EX-10.2 6 fs1ex10ii_finditall.htm FINANCIAL CONSULTING AGREEMENT fs1ex10ii_finditall.htm
                                                                                                               
Exhibit 10.2

FINANCIAL CONSULTING AGREEMENT

THIS AGREEMENT (the "Agreement") is made effective as of May 27, 2008 between Robb Knie, maintaining an office at 6 Horizon Road, Suite 1903, Fort Lee, New Jersey (hereinafter the "Consultant") and FindItAll, Inc., maintaining an office at 41 Owatonna Street, Haworth, New Jersey 07641 (hereinafter the "Company").

R E C I T A L S:

A.           Consultant is engaged in and has considerable experience in website development.

B.           Company desires to be assured of the association and services of Consultant in order to avail itself of Consultant's experience, skills and abilities, and background and knowledge to facilitate Company's investment strategy and business plan, and is therefore willing to engage Consultant upon the terms and conditions herein contained.

C.           Consultant agrees to be engaged and retained by Company upon said terms and conditions.
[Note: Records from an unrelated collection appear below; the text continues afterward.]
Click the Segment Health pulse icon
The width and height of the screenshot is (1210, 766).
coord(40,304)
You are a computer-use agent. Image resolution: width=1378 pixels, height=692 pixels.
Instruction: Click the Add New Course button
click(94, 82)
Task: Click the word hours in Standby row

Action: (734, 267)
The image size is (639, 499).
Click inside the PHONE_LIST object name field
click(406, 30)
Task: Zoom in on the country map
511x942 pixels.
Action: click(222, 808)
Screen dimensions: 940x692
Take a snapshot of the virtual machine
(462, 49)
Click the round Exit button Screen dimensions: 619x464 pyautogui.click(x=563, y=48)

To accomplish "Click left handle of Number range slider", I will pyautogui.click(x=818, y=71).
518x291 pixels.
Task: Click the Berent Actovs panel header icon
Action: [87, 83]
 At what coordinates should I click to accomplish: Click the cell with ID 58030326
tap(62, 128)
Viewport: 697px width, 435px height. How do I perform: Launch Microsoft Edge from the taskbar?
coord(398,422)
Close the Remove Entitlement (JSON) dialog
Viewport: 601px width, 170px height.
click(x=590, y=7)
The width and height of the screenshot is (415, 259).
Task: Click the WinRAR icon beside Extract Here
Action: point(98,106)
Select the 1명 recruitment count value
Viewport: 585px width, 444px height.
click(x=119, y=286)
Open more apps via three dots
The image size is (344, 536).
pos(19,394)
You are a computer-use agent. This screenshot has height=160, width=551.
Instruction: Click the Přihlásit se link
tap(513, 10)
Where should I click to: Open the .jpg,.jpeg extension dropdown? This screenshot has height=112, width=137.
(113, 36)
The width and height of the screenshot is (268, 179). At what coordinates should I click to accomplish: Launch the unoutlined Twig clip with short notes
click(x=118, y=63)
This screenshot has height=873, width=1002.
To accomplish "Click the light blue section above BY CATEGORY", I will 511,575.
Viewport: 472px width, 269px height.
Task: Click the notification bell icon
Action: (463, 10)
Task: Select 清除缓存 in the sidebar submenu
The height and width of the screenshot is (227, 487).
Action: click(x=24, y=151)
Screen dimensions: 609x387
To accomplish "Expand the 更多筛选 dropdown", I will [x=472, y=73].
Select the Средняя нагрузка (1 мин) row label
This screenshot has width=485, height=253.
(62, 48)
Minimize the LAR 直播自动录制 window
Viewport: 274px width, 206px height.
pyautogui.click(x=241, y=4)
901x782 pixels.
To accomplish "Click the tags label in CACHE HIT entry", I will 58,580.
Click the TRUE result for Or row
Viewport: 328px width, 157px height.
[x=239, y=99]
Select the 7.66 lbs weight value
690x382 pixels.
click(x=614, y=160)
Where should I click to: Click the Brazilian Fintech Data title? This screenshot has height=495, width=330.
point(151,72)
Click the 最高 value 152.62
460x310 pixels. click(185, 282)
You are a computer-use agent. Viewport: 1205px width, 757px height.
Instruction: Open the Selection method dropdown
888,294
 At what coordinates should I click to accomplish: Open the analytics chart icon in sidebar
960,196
NOW, THEREFORE, in consideration of the recitals, promises, and conditions set forth in this Agreement, the Company and the Consultant hereby agree as follows:

1.           Services.  The Company hereby retains Consultant to be a consultant to the Company and on a regular basis, to render such advice, consultation and information to the Board of Directors, officers or agents and employees of the Company regarding website development.  The Company hereby retains Consultant to perform these services for the Company.  Consultant will provide up to ten (10) hours per month to the Company.

2.           Term.  The term of this Agreement shall be for a period of thirty-six (36) months commencing the date of this Agreement, and is renewable for successive twelve (12) month terms by mutual agreement of the parties, unless terminated after the initial term pursuant to Section 9 herein.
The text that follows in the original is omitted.